# ergopost 4TI and ergopost 2 - seatpost setback?



## acid_rider (Nov 23, 2004)

hello everyone

what is the set-back (in mm) of the current 2007 models of Look ergoposts? Ergopost 4TI and 2 ?

Look web site does not say anything re set-back and I need to compare it to my Bontrager Race-X-Lite carbon seatpost, which has 20mm set-back. Will Look Ergopost (which one?) offer any more setback than 20mm ? I need 25mm set-back ideally but at least 20mm.

thanks in advance


----------



## Tino Chiappelli (Apr 25, 2005)

Both these posts offer up to 60mm of adjustment, the difference being that the 2 has 3 holes that the bolt can go through, whereas the 4 has a sliding system so the adjustment on the 4 is smoother & more infinite (in that 60mm range).

I just measured a ergo4. Using a straight edge along the front of the seatpost, it measures 49mm of set back from the center of the clamp (with the clamp as far back as it can go) to the front of the seatpost. Using the center of the seatpost as the marker gives a 35mm set back measurement (again, to the center of the clamp).

If I've confused you more, let me know.

Thanks,
T


----------



## acid_rider (Nov 23, 2004)

*thank you !*



Tino Chiappelli said:


> Both these posts offer up to 60mm of adjustment, the difference being that the 2 has 3 holes that the bolt can go through, whereas the 4 has a sliding system so the adjustment on the 4 is smoother & more infinite (in that 60mm range).
> 
> I just measured a ergo4. Using a straight edge along the front of the seatpost, it measures 49mm of set back from the center of the clamp (with the clamp as far back as it can go) to the front of the seatpost. Using the center of the seatpost as the marker gives a 35mm set back measurement (again, to the center of the clamp).
> 
> ...


thank you Tino. Assuming the set-back is the same on both, which is the better (stronger?) seat post and what is the price difference between them? I have read on this forum that some folks had sliding post and sliding saddle issues. Which one would likely be less of a problem?

Much obliged!


----------



## HammerTime-TheOriginal (Mar 29, 2006)

Tino Chiappelli said:


> Both these posts offer up to 60mm of adjustment, the difference being that the 2 has 3 holes that the bolt can go through, whereas the 4 has a sliding system so the adjustment on the 4 is smoother & more infinite (in that 60mm range).
> 
> I just measured a ergo4. Using a straight edge along the front of the seatpost, it measures 49mm of set back from the center of the clamp (with the clamp as far back as it can go) to the front of the seatpost.
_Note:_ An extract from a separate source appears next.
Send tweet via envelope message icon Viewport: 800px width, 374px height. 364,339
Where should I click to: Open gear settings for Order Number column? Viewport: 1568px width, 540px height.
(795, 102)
Using the center of the seatpost as the marker gives a 35mm set back measurement (again, to the center of the clamp).
> 
> ...


Tino,

Does this mean that the 60 mm range of setback varies from 35 mm setback (on center to center basis) to 25 mm setforward (again on center to center basis)? Thanks.


----------



## acid_rider (Nov 23, 2004)

*not according to Look France!*

FYI

simultaneously I asked on Look Cycle web site and received a reply today that Ergopost 4 TI setback is a mere 15mm.

They did not answer for Ergopost 2 set-back but I find it hard to believe Ergopost 4 TI set-back is 15 mm.


----------



## acid_rider (Nov 23, 2004)

*let me ask another way*



Tino Chiappelli said:


> Both these posts offer up to 60mm of adjustment, the difference being that the 2 has 3 holes that the bolt can go through, whereas the 4 has a sliding system so the adjustment on the 4 is smoother & more infinite (in that 60mm range).
> 
> I just measured a ergo4. Using a straight edge along the front of the seatpost, it measures 49mm of set back from the center of the clamp (with the clamp as far back as it can go) to the front of the seatpost. Using the center of the seatpost as the marker gives a 35mm set back measurement (again, to the center of the clamp).
> 
> ...


hi Tino

let me ask another way.

when you slide the saddle (and seat post clamp?) all the way back on the furthest bolt (3 bolts?) or whatever it has, what is the distance to the front/first of the saddle clamps from the centre of the seat post tube in mm?

In other words to me the set-back is determined by how far in front the centre of the seat-post tube is to the *front* clamp of the seatpost.

I have a Bontrager Race-X-Lite which advertises 20mm setback but that is from centre of the clamp to centre of seat post but the front clamp is only 5-6mm behind the centre of the seatpost so it is really only 5-6mm set-back as far as I am concerned.

Does Look Ergopost do better?

thanks


----------



## uscsig51 (May 7, 2006)

*Response from Look Cycle.Com*

I've been wondering the same thing and received the followin reply from the Look website:

"Yes the position on the saddle can be from 0 to 60 mm from the axle of 
the
seat post to backward. Only the top part (saddle clamp) of the seat 
post
goes from -15 mm to -35 mm from the seatpost axle. Hope you get yhe
informations you needed."

Hopefully this helps you out.


----------